Art and Impermanence
- Sara Nash
- Jul 2
- 2 min read
Updated: 3 days ago
Perhaps the best part of being in Sedona for several weeks is that I don't feel the same desperate urgency I had during my first short visit last summer. If that trip was a crash landing into love with this landscape, then this longer stay feels more like getting to know someone with long-term potential. It’s still wonderful, but the fantasy has softened into something more grounded. I can imagine returning here again and again, if not as a primary home, then definitely as part of a geographically polyamorous life.

Yesterday we took the winding road up to Flagstaff, about an hour from Sedona and 10 degrees cooler. We visited an art supply store and a sprawling used bookstore, where I found a gem: a book on the women painters who came to the Southwest between the late 1800s and 1940s.

I've read Georgia O’Keeffe's wonderful biography Portrait of an Artist several times, but I'm unfamiliar with the other female painters who couldn't get enough of this region in the days when getting here and painting here were particularly challenging. I'm excited to learn more about their work and their lives, and to feel more connected to the lineage of female painters who faced obstacles that will never compare to my luxurious journey in an air conditioned van and well-appointed Sedona condo, to say nothing of an iPhone that can take all the reference photos I want.

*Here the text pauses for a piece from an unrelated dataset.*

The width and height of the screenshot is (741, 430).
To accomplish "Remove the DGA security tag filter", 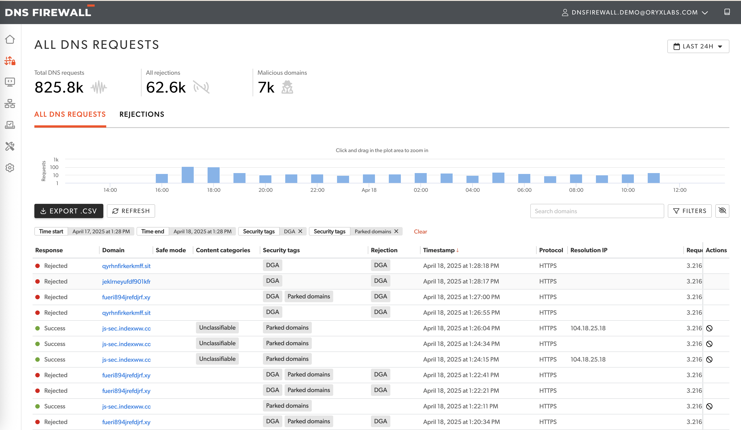I will 300,231.

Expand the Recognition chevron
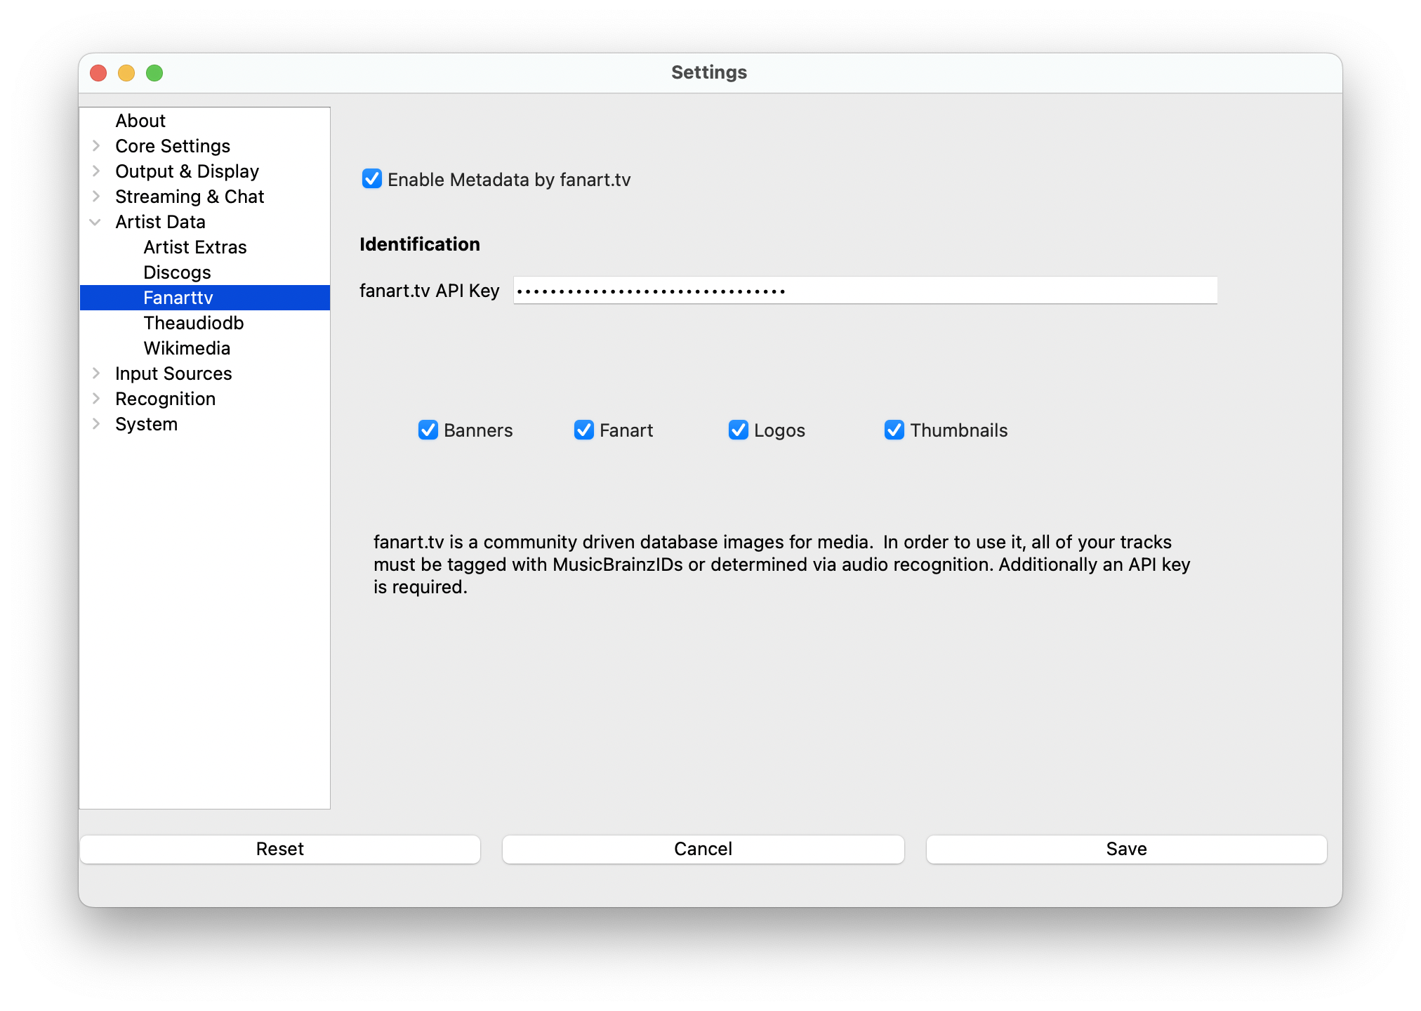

Although the hikes and views are stunning here, I've been most inspired seeing the fleeting and ever-changing landscape flowing past me from the car window — vast lonely expanses that feel impossible to fully know. Golden tufts of grass, dusty grey-green puffball shrubs, subtle gradients of yellow ochre and beige receding into distance, endless skies in constant motion...
to watch it all rushing past me feels like life itself — going by so quickly, and all I can do is try to really see it while I'm here.